▶ **TASK DIRECTIONS**:
Copy out, without any changes, everything from the line containing "How do I perform: Click in" down to the line containing "coord(128,1101)" in the items below.

start LISTED ENTRIES

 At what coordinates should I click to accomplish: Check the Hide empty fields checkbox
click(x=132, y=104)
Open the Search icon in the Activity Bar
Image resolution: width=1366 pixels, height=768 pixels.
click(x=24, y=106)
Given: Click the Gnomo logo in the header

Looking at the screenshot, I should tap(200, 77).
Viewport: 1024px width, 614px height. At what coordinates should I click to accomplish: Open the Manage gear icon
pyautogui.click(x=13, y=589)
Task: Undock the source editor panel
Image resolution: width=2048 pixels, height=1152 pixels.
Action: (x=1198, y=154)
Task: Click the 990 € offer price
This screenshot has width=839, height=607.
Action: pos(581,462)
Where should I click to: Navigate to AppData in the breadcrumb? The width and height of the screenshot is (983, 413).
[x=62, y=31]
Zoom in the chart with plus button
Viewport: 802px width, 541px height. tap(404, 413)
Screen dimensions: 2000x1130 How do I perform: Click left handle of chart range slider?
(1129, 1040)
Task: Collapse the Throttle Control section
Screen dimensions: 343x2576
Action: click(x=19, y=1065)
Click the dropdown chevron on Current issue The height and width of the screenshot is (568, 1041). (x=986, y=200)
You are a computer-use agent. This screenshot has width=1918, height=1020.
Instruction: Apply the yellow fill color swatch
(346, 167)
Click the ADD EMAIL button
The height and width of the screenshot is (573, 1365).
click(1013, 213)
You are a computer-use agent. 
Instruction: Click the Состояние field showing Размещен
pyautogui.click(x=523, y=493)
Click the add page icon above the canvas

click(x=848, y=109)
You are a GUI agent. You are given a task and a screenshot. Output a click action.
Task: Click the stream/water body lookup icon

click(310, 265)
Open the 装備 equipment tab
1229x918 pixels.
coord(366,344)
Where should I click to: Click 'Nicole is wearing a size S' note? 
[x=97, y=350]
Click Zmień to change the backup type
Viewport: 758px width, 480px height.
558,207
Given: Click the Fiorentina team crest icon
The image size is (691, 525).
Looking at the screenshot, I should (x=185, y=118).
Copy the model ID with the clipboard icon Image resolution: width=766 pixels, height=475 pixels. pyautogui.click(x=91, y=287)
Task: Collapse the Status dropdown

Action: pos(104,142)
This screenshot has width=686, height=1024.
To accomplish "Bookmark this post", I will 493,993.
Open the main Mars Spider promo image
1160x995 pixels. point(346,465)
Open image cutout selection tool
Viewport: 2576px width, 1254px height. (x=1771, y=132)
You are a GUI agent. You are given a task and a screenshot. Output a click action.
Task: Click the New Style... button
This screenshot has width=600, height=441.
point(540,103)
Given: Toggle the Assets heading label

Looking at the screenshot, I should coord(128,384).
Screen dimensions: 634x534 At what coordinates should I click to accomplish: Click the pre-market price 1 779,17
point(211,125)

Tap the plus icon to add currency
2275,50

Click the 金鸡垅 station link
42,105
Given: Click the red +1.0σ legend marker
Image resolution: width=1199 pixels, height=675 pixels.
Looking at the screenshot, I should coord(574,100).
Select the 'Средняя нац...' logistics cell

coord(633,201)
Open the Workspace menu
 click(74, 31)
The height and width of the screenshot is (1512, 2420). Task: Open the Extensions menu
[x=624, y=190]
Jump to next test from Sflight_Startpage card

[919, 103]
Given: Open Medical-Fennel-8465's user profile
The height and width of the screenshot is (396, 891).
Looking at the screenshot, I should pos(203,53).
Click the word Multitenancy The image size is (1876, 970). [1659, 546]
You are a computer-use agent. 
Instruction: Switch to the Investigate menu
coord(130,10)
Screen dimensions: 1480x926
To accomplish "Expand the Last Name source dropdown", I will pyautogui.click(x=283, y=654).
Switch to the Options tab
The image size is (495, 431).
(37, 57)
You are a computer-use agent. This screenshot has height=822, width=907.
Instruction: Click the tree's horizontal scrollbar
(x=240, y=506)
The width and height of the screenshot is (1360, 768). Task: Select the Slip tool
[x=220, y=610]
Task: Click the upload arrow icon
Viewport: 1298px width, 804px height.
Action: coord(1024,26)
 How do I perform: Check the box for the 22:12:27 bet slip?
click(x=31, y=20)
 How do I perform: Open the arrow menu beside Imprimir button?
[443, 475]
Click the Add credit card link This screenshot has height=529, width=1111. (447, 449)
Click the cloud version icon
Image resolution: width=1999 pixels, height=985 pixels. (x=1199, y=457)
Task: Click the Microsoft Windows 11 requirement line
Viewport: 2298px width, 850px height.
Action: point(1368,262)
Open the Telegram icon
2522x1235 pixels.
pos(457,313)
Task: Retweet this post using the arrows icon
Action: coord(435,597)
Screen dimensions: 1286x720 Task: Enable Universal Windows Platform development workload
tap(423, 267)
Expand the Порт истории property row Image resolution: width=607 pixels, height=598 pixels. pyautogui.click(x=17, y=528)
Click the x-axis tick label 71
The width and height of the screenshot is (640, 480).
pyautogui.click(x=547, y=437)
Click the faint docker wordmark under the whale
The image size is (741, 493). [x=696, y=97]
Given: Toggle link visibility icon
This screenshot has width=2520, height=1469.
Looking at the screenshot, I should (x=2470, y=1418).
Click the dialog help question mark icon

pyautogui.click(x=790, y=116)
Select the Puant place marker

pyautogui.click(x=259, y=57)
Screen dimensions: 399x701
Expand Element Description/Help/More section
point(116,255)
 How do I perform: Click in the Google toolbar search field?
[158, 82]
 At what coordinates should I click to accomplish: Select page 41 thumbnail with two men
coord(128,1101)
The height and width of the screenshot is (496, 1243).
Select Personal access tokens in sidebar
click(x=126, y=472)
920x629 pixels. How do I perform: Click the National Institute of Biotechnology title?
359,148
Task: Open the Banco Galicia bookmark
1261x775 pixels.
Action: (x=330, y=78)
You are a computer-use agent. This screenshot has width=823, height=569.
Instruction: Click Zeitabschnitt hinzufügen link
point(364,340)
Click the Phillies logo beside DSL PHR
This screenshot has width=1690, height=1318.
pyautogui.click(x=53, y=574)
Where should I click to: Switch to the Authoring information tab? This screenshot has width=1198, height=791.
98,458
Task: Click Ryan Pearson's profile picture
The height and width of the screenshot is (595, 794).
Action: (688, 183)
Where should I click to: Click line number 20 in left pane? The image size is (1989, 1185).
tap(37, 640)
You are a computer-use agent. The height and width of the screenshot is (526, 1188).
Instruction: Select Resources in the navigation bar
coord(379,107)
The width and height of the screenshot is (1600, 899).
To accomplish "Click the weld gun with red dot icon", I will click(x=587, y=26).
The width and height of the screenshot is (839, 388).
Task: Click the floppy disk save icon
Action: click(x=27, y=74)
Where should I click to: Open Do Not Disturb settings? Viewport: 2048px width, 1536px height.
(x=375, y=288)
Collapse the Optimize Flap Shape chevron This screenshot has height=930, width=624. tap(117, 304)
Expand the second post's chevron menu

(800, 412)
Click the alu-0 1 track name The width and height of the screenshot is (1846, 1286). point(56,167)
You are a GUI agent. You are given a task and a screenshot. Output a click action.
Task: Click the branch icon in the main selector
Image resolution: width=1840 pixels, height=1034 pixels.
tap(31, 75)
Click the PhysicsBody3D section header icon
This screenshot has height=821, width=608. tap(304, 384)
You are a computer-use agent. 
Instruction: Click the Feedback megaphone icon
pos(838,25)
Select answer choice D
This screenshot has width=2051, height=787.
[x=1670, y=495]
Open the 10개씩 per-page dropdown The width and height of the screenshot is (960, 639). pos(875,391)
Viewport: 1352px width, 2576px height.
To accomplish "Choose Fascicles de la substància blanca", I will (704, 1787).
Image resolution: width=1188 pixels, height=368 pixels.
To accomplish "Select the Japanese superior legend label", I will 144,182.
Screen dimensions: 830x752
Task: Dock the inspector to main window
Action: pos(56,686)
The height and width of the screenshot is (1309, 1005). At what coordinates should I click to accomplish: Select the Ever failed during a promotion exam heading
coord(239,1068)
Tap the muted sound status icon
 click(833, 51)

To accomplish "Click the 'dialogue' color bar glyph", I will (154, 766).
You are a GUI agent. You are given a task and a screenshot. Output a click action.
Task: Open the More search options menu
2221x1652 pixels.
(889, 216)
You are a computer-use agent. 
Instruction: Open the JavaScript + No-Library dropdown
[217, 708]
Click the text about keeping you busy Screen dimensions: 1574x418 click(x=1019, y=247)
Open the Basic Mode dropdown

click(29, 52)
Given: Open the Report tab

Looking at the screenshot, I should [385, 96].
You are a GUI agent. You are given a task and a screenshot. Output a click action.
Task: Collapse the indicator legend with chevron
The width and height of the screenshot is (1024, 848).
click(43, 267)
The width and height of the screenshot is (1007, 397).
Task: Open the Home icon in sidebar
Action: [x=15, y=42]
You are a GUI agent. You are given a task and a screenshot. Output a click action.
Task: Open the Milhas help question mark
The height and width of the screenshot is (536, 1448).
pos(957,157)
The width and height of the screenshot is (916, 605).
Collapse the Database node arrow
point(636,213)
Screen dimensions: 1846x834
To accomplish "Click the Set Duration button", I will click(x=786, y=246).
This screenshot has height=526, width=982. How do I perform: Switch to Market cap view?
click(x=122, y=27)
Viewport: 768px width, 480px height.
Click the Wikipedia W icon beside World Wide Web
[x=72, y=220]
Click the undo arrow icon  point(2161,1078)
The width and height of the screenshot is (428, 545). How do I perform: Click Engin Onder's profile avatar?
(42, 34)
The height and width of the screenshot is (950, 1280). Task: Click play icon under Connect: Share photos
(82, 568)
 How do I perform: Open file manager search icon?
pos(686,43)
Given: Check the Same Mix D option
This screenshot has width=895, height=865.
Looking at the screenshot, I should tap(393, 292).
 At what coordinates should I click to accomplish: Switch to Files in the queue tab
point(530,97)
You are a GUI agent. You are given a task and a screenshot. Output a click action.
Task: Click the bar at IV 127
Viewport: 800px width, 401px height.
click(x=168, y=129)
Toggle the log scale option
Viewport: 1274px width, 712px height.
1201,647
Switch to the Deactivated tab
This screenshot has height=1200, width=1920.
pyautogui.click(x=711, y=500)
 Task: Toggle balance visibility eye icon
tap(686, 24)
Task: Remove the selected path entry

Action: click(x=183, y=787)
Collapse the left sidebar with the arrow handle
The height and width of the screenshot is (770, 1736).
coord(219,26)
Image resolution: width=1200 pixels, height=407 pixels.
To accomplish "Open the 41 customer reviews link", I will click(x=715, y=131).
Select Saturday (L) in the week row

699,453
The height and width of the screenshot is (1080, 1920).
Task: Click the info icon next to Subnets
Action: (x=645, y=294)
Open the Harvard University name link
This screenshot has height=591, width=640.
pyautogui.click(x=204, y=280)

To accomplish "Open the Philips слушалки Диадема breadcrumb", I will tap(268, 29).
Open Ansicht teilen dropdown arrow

end LISTED ENTRIES

▶ **REPLY TO THE EXERCISE**:
 How do I perform: Click in the Google toolbar search field?
[158, 82]
 At what coordinates should I click to accomplish: Select page 41 thumbnail with two men
coord(128,1101)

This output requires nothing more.